Skewed Primary Igκ Repertoire and V-J Joining in C57BL/6 Mice: Implications for Recombination Accessibility and Receptor Editing

Previous estimates of the diversity of the mouse Ab repertoire have been based on fragmentary data as a result of many technical limitations, in particular, the many samples necessary to provide adequate coverage. In this study, we used 5'-coding end amplification of Ig kappa mRNAs from bone marrow, splenic, and lymph node B cells of C57BL/6 mice combined with amplicon pyrosequencing to assess the functional and nonfunctional V kappa repertoire. To evaluate the potential effects of receptor editing, we also compared V/J associations and usage in bone marrows of mouse mutants under constitutive negative selection or an altered ability to undergo secondary recombination.
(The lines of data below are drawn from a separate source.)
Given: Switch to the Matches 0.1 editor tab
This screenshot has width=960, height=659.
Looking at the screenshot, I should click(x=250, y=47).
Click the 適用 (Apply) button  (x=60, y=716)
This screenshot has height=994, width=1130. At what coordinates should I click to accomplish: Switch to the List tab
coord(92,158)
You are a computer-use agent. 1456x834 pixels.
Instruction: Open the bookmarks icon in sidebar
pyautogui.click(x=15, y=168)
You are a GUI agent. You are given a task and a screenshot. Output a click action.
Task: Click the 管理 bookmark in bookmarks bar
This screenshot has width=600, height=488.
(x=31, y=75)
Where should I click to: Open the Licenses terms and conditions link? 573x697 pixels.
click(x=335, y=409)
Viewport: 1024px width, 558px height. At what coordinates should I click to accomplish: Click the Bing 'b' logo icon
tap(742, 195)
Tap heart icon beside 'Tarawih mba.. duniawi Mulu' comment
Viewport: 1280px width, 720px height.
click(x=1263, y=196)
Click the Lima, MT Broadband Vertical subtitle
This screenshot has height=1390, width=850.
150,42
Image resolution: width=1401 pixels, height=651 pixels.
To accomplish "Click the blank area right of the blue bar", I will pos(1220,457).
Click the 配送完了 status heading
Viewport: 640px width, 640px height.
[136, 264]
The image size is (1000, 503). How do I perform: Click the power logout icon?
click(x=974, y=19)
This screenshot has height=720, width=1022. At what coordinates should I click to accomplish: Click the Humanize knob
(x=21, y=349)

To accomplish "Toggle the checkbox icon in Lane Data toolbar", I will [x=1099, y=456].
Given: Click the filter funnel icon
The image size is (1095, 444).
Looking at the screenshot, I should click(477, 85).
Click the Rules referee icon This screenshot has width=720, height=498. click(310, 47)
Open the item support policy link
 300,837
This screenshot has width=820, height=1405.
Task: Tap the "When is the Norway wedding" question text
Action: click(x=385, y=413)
To focus on preimmune B cells, our cell sorting strategy excluded memory B cells and plasma cells. Analysis of similar to 90 Mbp, representing >250,000 individual transcripts from 59 mice, revealed that 101 distinct functional V kappa genes are used but at frequencies ranging from similar to 0.001 to similar to 10%. Usage of seven V kappa genes made up >40% of the repertoire. A small class of transcripts from apparently nonfunctional V kappa genes was found, as were occasional transcripts from several apparently functional genes that carry aberrant recombination signals. Of 404 potential V-J combinations (101 V kappa s x 4 J kappa s), 398 (98.5%) were found at least once in our sample. For most V kappa transcripts, all J kappa s were used, but V-J association biases were common. Usage patterns were remarkably stable in different selective conditions. Overall, the primary kappa repertoire is highly skewed by preferred rearrangements, limiting Ab diversity, but potentially facilitating receptor editing. The Journal of Immunology, 2012, 188: 2305-2315.